Good morning all, hope you all had a good bank holiday weekend!
I am easing into a new graduate role within a manufacturing company who design lots of electrical enclosures and systems,
the company already has a large range of product series all with various sizes (to house various electrical components)
At the moment they have 1 assembly model for each series with a large number of configurations (from 7 up to 40) this includes different dimensions, doors, lids, covers etc..
I have been tasked to create drawings and model files for the UK office to help the technical sales staff and make it easier to find our product characteristics.
at the moment I have been asked to create;
STEP files of each configuration within a series
3D PDF file of each configuration within a series
DWG files of each configuration within a series
PDF of the drawings for each configuration within a series
DXF files of each configuration within a series
I am probably going to make somebody on here cry, but I have been doing each of these manually and it has of course taken some time, but for future reference is there an easier way of doing this as I'm sure more product ranges or edits will take place and I would rather find out now than after doing a few thousand more!
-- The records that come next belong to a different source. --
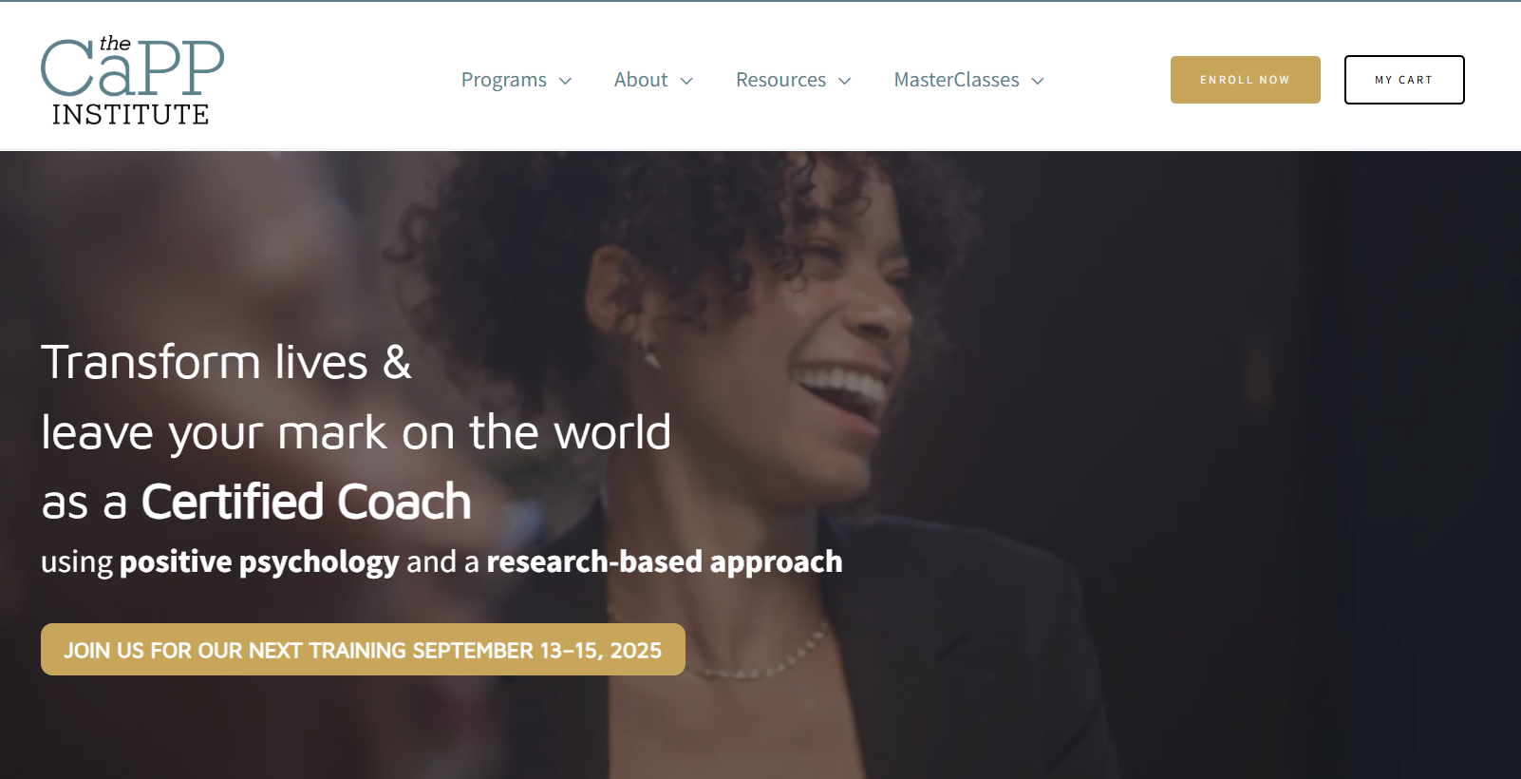Open the MasterClasses menu label

956,80
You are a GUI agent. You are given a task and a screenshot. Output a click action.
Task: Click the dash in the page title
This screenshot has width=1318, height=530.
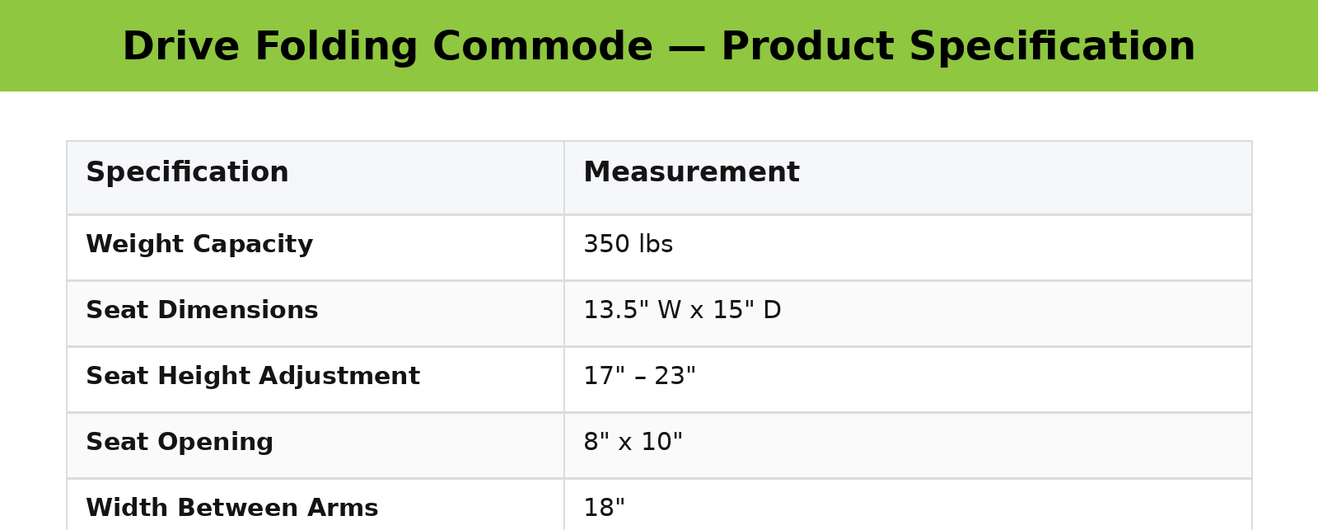tap(686, 47)
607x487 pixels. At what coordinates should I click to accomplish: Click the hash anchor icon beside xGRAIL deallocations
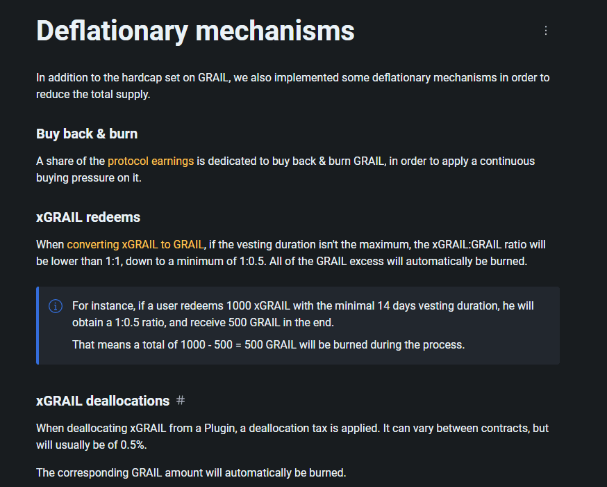181,401
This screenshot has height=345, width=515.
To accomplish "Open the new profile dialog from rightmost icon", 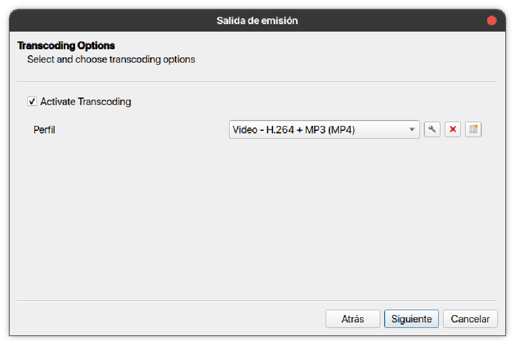I will point(473,129).
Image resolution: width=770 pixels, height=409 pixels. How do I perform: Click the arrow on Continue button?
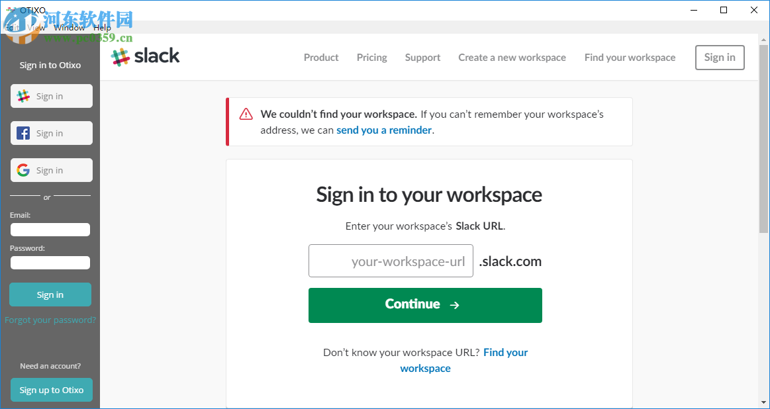coord(454,305)
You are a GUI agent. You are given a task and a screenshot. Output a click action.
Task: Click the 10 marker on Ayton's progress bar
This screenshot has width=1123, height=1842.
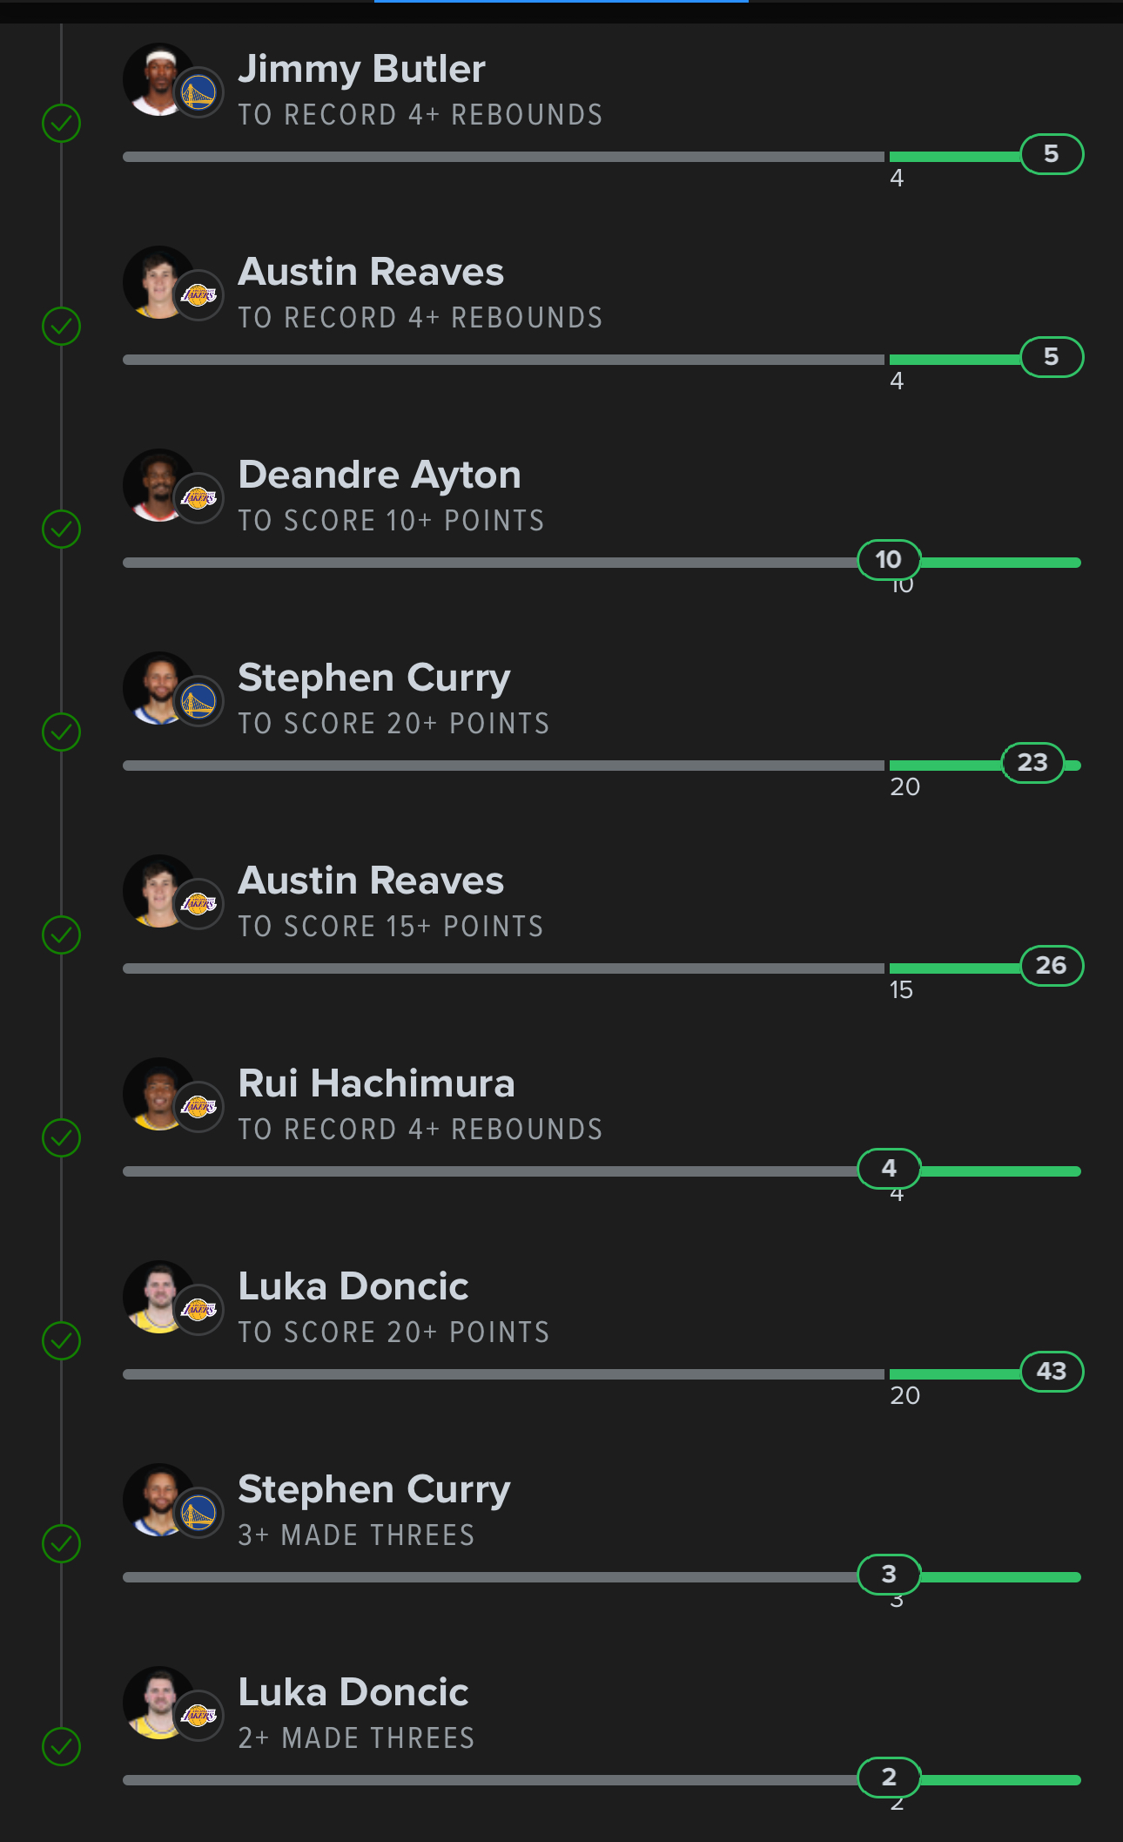[x=889, y=560]
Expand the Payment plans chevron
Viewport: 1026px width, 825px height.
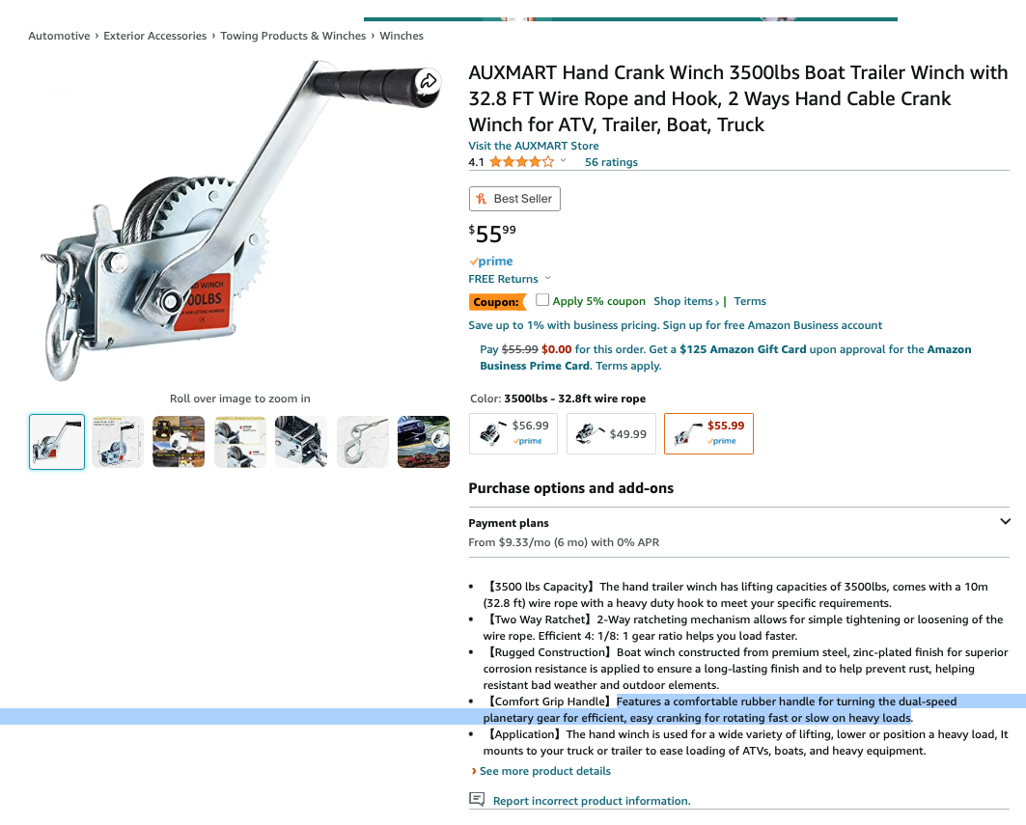click(1005, 521)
I have already created a filing system and automatic drawing border which has already saved a lot of time and potential mistakes but should I be concentrating on something else?
Thanks in advance guys and gals,
sorry for the long winded post but I appreciate all the help!
Dylan
Dylan,
You will probably find that
#Task
(That's SharpTask, not hash-tag Task!)
https://centralinnovation.com/solidworks/extensions/task-by-central-innovation/
will be very helpful.
There are hundreds of automated tasks available, and they all automate some aspect of Solidworks. You may still have to do the same task repeatedly, once for all the DXF, once for all the STP, etc., but it should save a lot of time, because it will do a whole folder full of Solidworks files in a batch, rather than one at a time.
Give it a try.
Search on this forum for Custom Properties, too. They can save a whole lot of time when producing drawings from parts or assemblies.